Pour Mehran Ebrahimi, professeur à l’École des sciences de la gestion de l’UQAM, il s’agit ici de « marketing malveillant » qui n’est pas dans l’intérêt de l’industrie aérienne, déjà fragilisée. De plus, l’argumentaire de la faute aux compagnies à bas prix ne tient pas la route.

« La compagnie qui garde le plus grand montant de dépôts sur des billets non remboursés, c’est Air Canada, pour à peu près 2,5 milliards de dollars, et c’est une compagnie tout à fait conventionnelle », affirme M. Ebrahimi.

« OWG a la tâche facile parce qu’elle n’a pas des centaines de millions de dollars à rembourser, explique-t-il.
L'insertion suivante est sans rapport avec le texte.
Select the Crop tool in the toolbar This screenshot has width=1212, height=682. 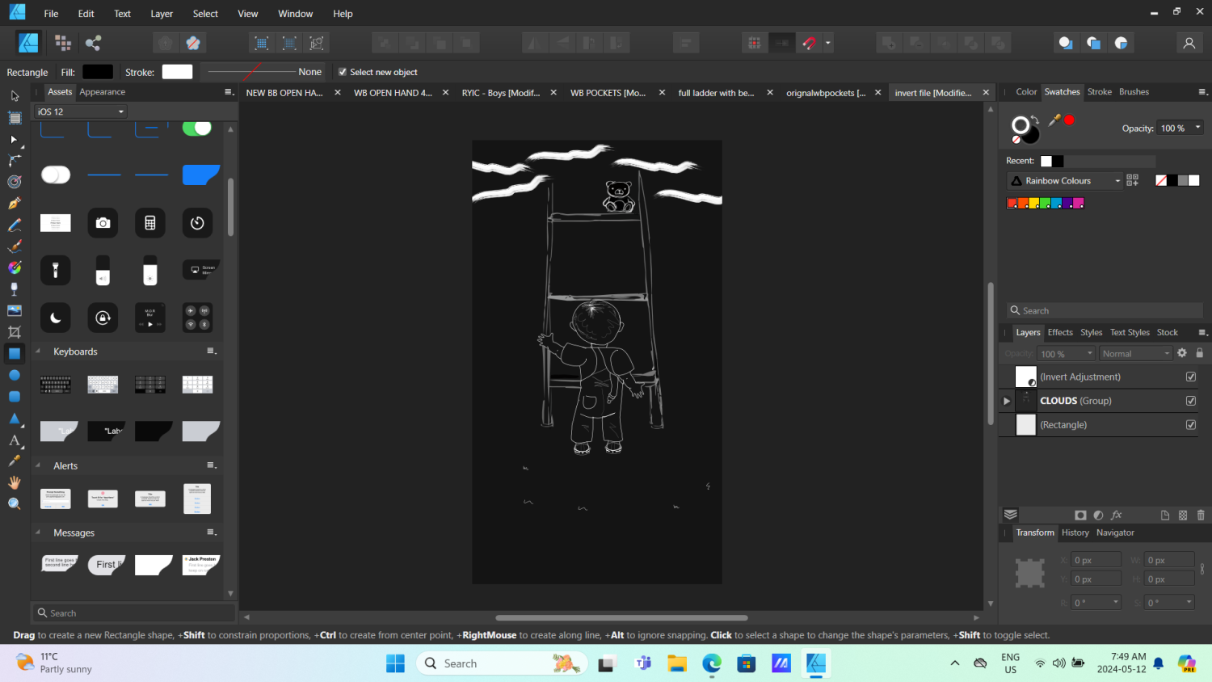point(15,332)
Cette compagnie en profite puisqu’elle n’a pas d’antécédents. Un restaurant qui livre son premier repas peut dire à son client qu’il n’a jamais livré de repas en retard. »

L’aide gouvernementale se fait toujours attendre

M. Ebrahimi considère qu’il est « absolument scandaleux » que les compagnies aériennes aient gardé l’argent de leurs clients sans offrir les services en retour.

« Ce sont les citoyens qui financent les compagnies aériennes, alors que ce n’est pas leur rôle », explique-t-il.

Il rappelle que le Canada demeure le seul pays du G20 qui n’a pas aidé ses compagnies aériennes à traverser la crise économique causée par la pandémie de COVID-19. De nombreux pays qui ont accordé de l’aide à leurs compagnies aériennes l’ont fait en y incluant la condition que celles-ci devaient rembourser leurs clients à qui elles n’avaient pu fournir de service.

L’entreprise aérienne OWG, établie à Mirabel, a démarré ses activités en pleine pandémie, en juin dernier. Elle est la propriété de Nolinor, entreprise de location d’avions. La nouvelle ligne aérienne a effectué ses premiers vols vers Cuba en décembre dernier. Selon son PDG, l’entreprise a fait six vols avant de devoir cesser ses activités à cause des restrictions de voyages vers les destinations soleil imposées à la fin de janvier.